The range starts at the line containing "Instruction: Click the printer icon in 打印文档" and ends at the last line of the records below. Reproduce those lines exactly.

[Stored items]
• • • • • • •
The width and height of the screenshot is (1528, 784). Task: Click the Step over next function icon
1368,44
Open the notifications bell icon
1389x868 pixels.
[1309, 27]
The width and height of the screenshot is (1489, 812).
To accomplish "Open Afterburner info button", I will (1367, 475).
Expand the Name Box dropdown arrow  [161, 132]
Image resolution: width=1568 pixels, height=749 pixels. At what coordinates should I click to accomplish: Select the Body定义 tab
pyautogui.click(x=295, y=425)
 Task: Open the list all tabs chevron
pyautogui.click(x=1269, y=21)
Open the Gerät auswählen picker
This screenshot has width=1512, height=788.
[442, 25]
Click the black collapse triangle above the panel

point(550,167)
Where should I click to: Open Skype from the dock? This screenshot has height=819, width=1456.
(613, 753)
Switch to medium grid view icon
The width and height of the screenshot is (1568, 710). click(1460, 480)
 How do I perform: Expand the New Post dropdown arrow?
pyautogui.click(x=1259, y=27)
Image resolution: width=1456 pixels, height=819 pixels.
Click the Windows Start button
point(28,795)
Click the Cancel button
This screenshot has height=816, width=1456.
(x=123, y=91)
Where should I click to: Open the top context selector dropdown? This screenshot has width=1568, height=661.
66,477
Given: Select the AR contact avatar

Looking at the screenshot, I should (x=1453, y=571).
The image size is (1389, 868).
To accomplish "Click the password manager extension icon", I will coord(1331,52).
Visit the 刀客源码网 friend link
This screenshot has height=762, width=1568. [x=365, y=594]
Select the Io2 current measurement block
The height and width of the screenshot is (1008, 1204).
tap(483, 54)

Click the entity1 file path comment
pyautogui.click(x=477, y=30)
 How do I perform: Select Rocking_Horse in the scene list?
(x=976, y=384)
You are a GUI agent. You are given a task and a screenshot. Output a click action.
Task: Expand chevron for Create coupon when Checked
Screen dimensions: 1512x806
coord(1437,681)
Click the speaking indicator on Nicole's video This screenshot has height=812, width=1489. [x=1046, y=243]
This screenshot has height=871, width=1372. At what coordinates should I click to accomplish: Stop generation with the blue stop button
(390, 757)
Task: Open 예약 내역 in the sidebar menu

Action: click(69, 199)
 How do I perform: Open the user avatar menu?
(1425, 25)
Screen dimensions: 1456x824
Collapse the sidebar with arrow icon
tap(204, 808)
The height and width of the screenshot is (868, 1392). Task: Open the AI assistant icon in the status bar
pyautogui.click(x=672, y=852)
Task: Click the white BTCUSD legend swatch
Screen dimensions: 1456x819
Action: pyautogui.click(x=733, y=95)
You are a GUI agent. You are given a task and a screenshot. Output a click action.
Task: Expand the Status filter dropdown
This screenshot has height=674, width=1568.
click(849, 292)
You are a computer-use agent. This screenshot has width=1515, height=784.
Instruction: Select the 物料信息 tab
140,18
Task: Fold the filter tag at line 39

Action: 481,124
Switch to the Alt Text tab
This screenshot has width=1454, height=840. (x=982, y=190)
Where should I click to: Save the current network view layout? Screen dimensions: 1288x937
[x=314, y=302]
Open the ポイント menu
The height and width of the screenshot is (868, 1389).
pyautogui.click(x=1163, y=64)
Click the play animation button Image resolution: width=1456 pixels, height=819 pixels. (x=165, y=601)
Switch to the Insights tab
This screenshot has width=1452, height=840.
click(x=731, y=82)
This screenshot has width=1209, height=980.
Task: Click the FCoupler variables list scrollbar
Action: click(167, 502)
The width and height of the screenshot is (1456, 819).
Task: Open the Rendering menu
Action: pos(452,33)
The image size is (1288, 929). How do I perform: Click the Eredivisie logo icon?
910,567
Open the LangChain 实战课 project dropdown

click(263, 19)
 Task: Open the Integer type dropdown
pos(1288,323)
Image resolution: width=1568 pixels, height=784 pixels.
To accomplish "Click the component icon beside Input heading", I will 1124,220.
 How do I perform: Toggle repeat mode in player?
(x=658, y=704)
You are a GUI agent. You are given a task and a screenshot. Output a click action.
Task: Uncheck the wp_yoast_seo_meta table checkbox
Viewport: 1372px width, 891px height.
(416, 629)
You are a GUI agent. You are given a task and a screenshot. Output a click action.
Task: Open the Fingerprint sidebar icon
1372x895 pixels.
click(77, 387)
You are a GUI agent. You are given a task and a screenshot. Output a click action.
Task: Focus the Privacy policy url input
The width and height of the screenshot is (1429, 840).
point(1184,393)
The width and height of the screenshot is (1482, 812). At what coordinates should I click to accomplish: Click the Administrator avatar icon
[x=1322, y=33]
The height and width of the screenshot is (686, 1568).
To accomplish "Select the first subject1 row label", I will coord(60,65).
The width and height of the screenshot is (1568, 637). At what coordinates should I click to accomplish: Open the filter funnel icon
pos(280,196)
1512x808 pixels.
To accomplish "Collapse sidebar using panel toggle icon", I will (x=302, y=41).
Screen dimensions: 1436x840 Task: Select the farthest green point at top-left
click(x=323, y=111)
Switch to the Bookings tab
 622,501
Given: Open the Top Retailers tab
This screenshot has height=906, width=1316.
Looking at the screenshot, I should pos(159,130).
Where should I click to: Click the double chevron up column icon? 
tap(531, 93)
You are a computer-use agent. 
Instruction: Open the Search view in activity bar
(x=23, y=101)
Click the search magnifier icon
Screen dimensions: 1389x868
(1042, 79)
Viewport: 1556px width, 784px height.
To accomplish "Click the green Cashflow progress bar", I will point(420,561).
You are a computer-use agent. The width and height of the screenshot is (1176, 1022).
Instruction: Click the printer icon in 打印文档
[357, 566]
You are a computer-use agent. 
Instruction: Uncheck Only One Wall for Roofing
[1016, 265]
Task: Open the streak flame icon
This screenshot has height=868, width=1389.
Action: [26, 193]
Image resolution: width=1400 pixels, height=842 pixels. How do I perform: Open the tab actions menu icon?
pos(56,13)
• • • • • • •
• [Solution to this task]
Instruction: Click the printer icon in 打印文档
[357, 566]
You are a computer-use agent. 
Instruction: Uncheck Only One Wall for Roofing
[1016, 265]
Task: Open the streak flame icon
This screenshot has height=868, width=1389.
Action: [26, 193]
Image resolution: width=1400 pixels, height=842 pixels. How do I perform: Open the tab actions menu icon?
pos(56,13)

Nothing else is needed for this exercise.